Le fait que Jésus utilise le pronom personnel de
la première personne du pluriel “nous” en 3,11 peut être interprété comme suit:
le témoignage de Jésus et son action de témoigner sont identifiés à ceux de la communauté des disciples. Autrement dit, Jésus se
met du côté de la communauté croyante. En utilisant le pronom “nous”, Jésus
parle à la place de cette communauté. Quant à Nicodème, il est considéré comme un
représentant des autorités juives, Jésus utilise donc le pronom personnel de la
deuxième personne du pluriel: “vous”
pour lui parler en 3,11.
La première idée de 3,11 fait allusion à la
prédication de Jésus et ses disciples, Jésus dit en 3,11b: “Nous parlons
de ce que nous savons.” L’idée suivante (3,11c) est
l’action de témoigner de Jésus et celle de la communauté basée sur ce qu’ils ont
vu comme Jésus le dit en 3,11c: “Nous attestons (marturoumen) ce que
nous avons vu”, la traduction littérale est: “Nous témoignons (marturoumen)
de ce que nous avons vu.” À la fin de 3,11 (3,11d), Jésus parle du refus de ce témoignage de la
part des Juifs dont Nicodème est leur représentant, Jésus dit en 3,11d: “mais
vous n’accueillez pas notre témoignage.” Ce refus est présenté
tout au long de l’Évangile de Jean à travers les conflits et les controverses
entre Jésus, d’une part, les Pharisiens,
les Juifs et les grands prêtres, d’autre part.
2. “Le témoignage” et
“témoigner” en 3,32-33
Le thème du témoignage de Jésus en 3,32-33 fait partie du monologue de Jean Baptiste
en 3,31-36 adressé à ses disciples. (Voir analyse au point “3. Jean témoigne de
Jésus en 3,31-36” dans l’article: “‘Le
témoignage’ et ‘témoigner’ de Jean Baptiste dans l’Évangile de Jean.” Jean Baptiste
commence son témoignage en 3,31-33: “31 Celui qui vient d’en haut
est au-dessus de tous; celui qui est de la terre est terrestre et parle en
terrestre.

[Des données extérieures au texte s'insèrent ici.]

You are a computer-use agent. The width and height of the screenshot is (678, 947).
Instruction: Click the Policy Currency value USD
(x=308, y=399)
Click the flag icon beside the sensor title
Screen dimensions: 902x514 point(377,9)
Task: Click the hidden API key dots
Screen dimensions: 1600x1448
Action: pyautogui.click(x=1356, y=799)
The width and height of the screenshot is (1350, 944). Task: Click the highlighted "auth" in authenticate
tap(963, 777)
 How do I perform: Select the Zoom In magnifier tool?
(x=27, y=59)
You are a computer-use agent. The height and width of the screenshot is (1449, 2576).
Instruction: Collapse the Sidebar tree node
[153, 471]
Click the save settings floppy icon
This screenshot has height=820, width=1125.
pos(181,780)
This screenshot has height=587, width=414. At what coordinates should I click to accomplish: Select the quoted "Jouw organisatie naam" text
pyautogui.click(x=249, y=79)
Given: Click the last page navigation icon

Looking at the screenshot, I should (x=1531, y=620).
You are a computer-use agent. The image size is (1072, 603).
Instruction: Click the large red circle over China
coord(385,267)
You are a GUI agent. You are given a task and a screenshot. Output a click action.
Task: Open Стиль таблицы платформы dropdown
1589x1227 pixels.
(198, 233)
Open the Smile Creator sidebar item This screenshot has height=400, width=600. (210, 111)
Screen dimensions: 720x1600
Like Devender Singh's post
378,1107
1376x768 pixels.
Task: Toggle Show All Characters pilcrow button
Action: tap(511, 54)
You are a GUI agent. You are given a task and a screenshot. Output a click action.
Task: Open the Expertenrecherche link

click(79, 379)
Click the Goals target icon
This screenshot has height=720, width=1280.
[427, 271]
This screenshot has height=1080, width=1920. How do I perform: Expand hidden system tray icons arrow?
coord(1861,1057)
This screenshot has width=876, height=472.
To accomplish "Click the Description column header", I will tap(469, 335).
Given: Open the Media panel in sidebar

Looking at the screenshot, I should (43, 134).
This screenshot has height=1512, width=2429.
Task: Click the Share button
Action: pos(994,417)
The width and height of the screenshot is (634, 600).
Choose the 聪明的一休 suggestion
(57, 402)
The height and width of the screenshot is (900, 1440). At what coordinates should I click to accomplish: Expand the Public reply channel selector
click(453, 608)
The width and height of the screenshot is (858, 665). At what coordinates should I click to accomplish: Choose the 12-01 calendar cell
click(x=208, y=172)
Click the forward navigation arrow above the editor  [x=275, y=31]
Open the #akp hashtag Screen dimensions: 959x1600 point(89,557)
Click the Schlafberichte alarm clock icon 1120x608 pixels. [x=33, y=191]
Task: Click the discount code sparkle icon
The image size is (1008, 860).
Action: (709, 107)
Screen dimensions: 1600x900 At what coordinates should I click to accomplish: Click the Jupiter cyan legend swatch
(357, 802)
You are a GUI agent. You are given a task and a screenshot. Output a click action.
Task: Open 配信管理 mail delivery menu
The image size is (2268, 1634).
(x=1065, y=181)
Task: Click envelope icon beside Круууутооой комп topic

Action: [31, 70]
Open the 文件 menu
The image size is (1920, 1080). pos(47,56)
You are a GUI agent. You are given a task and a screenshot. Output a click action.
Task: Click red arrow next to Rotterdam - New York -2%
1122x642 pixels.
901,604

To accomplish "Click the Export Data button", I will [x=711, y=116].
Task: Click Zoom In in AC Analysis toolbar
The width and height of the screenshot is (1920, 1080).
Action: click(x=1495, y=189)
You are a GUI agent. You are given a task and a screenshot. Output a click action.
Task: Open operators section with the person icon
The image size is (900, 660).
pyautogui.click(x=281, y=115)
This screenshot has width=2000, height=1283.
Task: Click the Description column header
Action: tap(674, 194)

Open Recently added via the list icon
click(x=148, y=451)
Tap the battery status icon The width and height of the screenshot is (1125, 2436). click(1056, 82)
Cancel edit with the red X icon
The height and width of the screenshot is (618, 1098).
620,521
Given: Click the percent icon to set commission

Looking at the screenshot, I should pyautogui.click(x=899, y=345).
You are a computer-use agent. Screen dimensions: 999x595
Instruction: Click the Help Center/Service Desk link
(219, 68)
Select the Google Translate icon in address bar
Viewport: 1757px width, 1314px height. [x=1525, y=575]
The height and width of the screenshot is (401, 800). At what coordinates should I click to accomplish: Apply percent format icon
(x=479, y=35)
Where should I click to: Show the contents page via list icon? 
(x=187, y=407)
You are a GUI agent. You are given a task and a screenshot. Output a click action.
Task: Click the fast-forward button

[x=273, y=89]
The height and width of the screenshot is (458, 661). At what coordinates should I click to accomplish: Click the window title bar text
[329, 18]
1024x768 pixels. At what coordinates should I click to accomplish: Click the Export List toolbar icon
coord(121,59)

Celui qui vient du ciel 32 témoigne de ce qu’il a vu et entendu, et
son témoignage, nul ne l’accueille. 33 Qui accueille son témoignage certifie
que Dieu est véridique.”
En 3,32, Jean Baptiste parle du témoignage de
Jésus en tant que “Celui qui vient d’en haut” (3,31a) et “Celui qui vient du ciel” (3,31c). Le témoignage de celui-ci est basé sur ce qu’il a vu et
entendu. Jean dit en 3,31c-32a: “31c Celui qui vient du ciel 32a témoigne
de ce qu’il a vu et entendu.” C’est ce que Jésus a
vu et entendu auprès de son Père comme il le dit aux Juifs en 8,26: “J’ai sur vous
beaucoup à dire et à juger; mais celui qui m’a envoyé est véridique et je dis
au monde ce que j’ai entendu de lui.” À la fin de son ministère publique, Jésus
résume ainsi sa mission en 12,49-50: “49 Car ce n’est pas de moi-même que j’ai
parlé, mais le Père qui m’a envoyé m’a lui-même commandé que dire et de quoi
parler; 50 et je sais que son commandement est vie éternelle. Ainsi donc ce dont
je parle, tel que le Père me l’a dit j’en parle.” Avant d’entrer dans sa
passion, Jésus redit cette idée à ses disciples en 14,24: “Celui qui ne m’aime
pas ne garde pas mes paroles; et la parole que vous entendez n’est pas de moi,
mais du Père qui m’a envoyé.” Ainsi tout ce que Jésus révèle et témoigne
provient de ce qu’il a vu et entendu auprès de son Père.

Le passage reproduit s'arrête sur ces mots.